Thursday, October 9, 2008

Art & Soul: Day One

I love learning new stuff - and it's one of those things that gets my creativity fired up. (Along with really good coffee!) September felt a little slow art-making wise, but October started with a bang because of Art & Soul Portland and I've been manically making ever since! Very inspiring stuff - The first class I took was a Plaster and Wax class with Stephanie Lee on Wednesday, October 1st . . . we poured plaster, carved it, colored it, and even cast it in molds. I had never realized what a flexible material it is - and once it's cured, it makes a great surface for encaustic painting.

Here's some plaster I poured, carved, and then colored with pastels during class:


It had cured by yesterday, so I layered some wax, and added a tiny hand cast in plaster . . .


The tiny hand was a gift from a fellow classmate (thank you, Beth!) . . . so, after I got home that night, I went out to the Goodwill and scrounged some dolls so that I could make my own tiny hand and arm molds!

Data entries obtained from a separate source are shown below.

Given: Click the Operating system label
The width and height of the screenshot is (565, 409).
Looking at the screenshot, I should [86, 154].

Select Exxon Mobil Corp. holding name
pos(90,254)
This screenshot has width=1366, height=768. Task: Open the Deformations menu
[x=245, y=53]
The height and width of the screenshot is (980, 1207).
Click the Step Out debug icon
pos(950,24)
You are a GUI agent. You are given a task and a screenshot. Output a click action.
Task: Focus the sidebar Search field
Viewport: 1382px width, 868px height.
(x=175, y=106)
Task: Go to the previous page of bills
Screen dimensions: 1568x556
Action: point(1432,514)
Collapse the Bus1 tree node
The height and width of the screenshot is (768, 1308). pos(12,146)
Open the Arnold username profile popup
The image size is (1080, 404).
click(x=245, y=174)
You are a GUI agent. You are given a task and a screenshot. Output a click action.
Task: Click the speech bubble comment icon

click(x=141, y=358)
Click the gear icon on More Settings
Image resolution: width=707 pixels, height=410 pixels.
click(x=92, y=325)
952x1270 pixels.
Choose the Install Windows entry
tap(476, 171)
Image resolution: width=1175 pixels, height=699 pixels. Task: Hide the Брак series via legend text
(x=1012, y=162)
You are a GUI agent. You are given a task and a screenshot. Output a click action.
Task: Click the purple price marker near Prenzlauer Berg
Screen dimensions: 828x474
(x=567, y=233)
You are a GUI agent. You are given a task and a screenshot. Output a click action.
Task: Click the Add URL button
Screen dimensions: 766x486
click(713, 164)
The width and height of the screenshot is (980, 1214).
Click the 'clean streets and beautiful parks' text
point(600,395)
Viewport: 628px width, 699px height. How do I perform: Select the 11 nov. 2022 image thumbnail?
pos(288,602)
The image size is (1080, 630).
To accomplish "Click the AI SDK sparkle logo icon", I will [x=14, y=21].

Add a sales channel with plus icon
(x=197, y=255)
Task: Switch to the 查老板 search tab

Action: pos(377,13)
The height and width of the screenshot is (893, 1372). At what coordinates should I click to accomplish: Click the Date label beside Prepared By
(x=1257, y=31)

At home, I've been doing some casting in PaperClay and layering it under encaustic . . . After taking the class with Stephanie, I've learned that the plaster is great because you can cast it a bit thicker than the PaperClay without worrying about cracking or shrinkage. The PaperClay is great because it's so easy, immediate, and flexible - and you can use the cracking that happens on larger pieces to great effect! I'll be teaching a class next month about casting in PaperClay and using it in acrylic painting . . . along with other texture effects. Here's the start of a piece that uses cast PaperClay under wax - and yes, those are cast from last weeks' scrounged dolls:

Gotta love the Goodwill! And the ideas that happen when you're in a room full of creative people!

4 comments:

Rowena said...

Love this and the process. Thanks for showing it.

BoneFolder said...

I've been experimenting with PaperClay and acrylics too on this mask project I'm working on. I'll have to try it with encaustics now that I know something about that.

I'm kind of curious about what's in your paperclay + acrylics class -- I was able to treat the clay as pretty much any other surface for acrylics, so.... is there some aspect I'm missing out on?

--Mike Jennings

gl. said...

ooo, nice! i never thought about making molds from doll arms...!

Jen Worden said...

nThat last piece is absolutely awesome. YUM!